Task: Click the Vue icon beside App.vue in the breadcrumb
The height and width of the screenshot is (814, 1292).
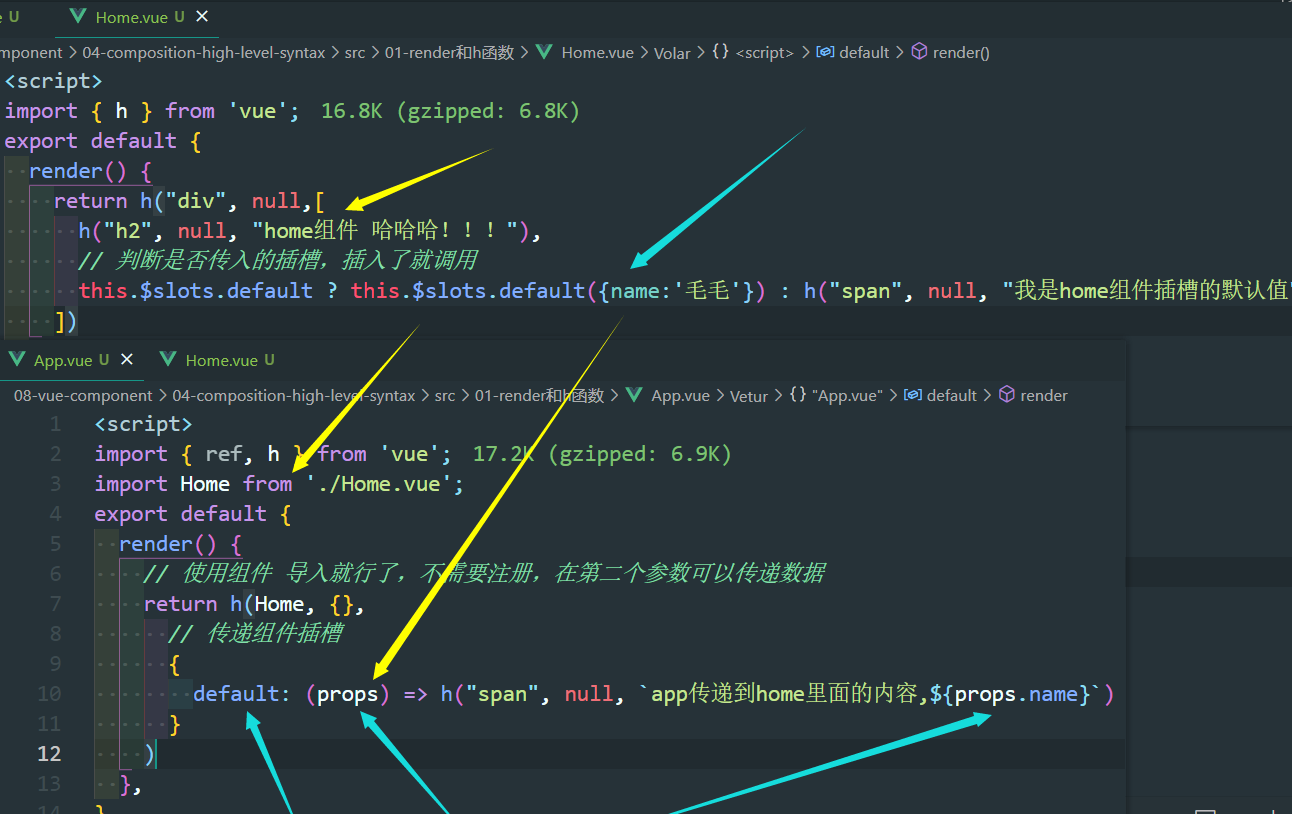Action: click(x=633, y=394)
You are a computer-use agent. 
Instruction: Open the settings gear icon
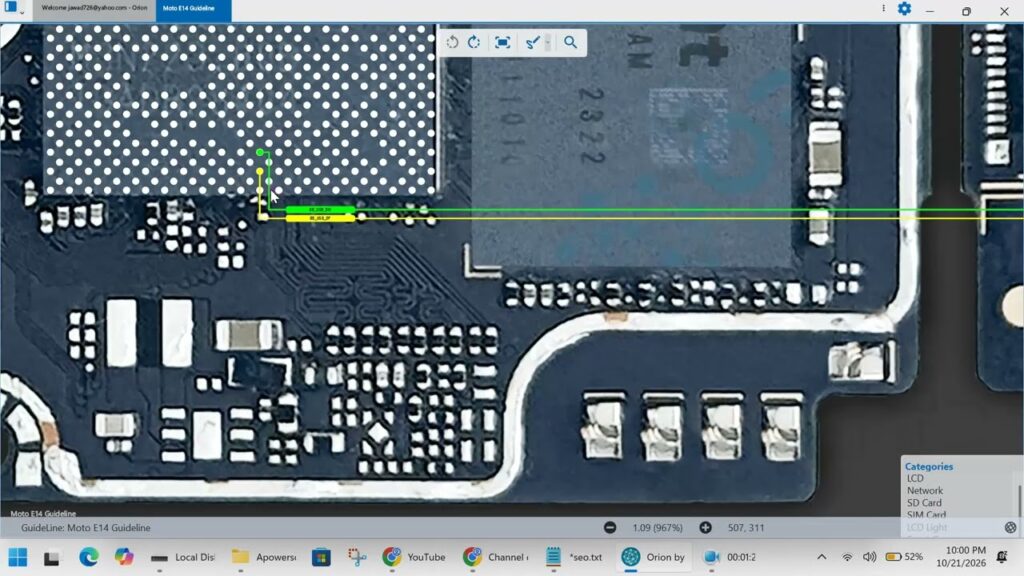(x=904, y=9)
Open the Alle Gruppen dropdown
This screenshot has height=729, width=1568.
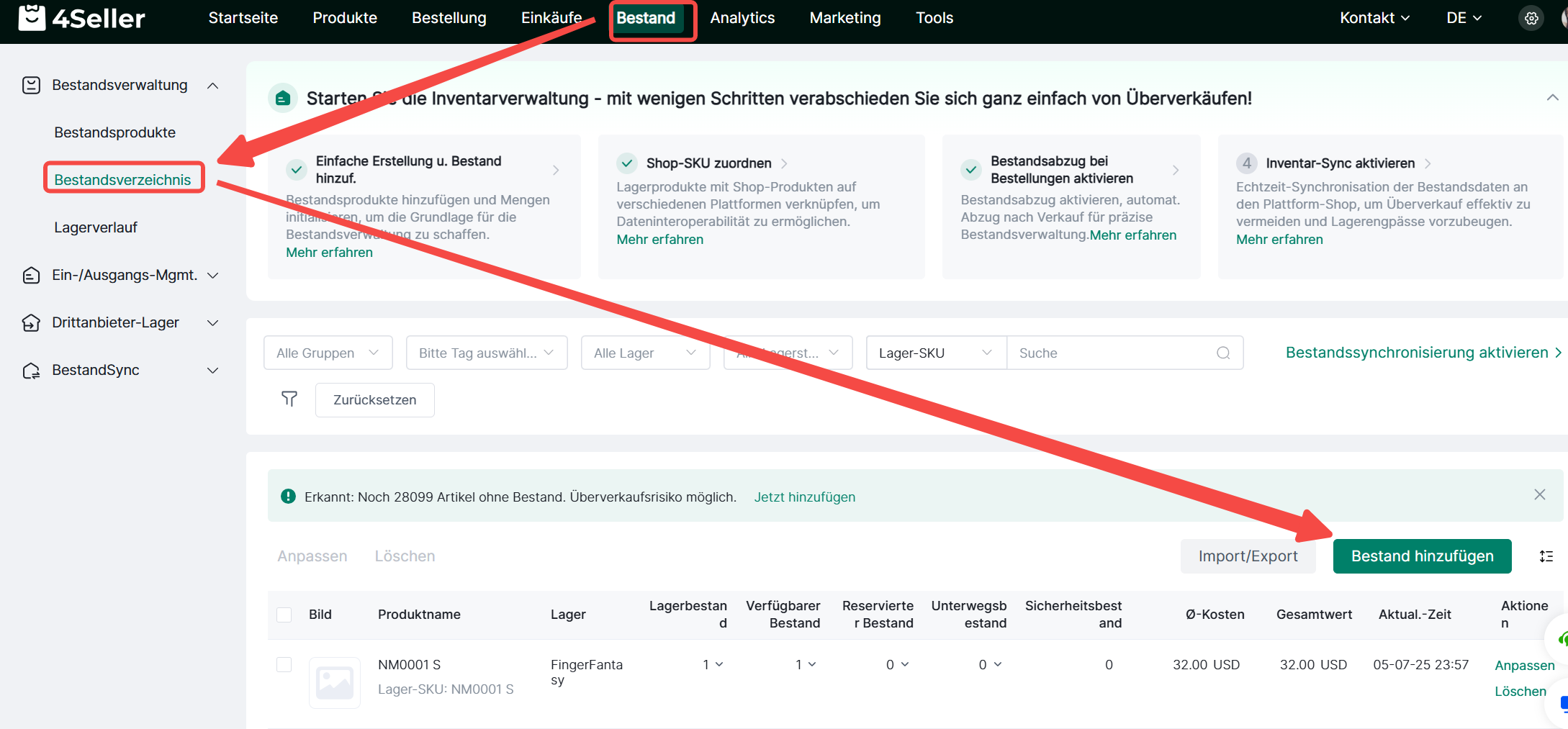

++++++++++++++++++++

● **EXERCISE INSTRUCTIONS**: Rewrite all of the data above, changing each "screenshot" to "image" and keeping everything else the same. Leave out the pictures.

● **TASK SOLUTION**:
Task: Click the Vue icon beside App.vue in the breadcrumb
The height and width of the image is (814, 1292).
Action: click(x=633, y=394)
You are a computer-use agent. 
Instruction: Open the settings gear icon
(x=904, y=9)
Open the Alle Gruppen dropdown
This image has height=729, width=1568.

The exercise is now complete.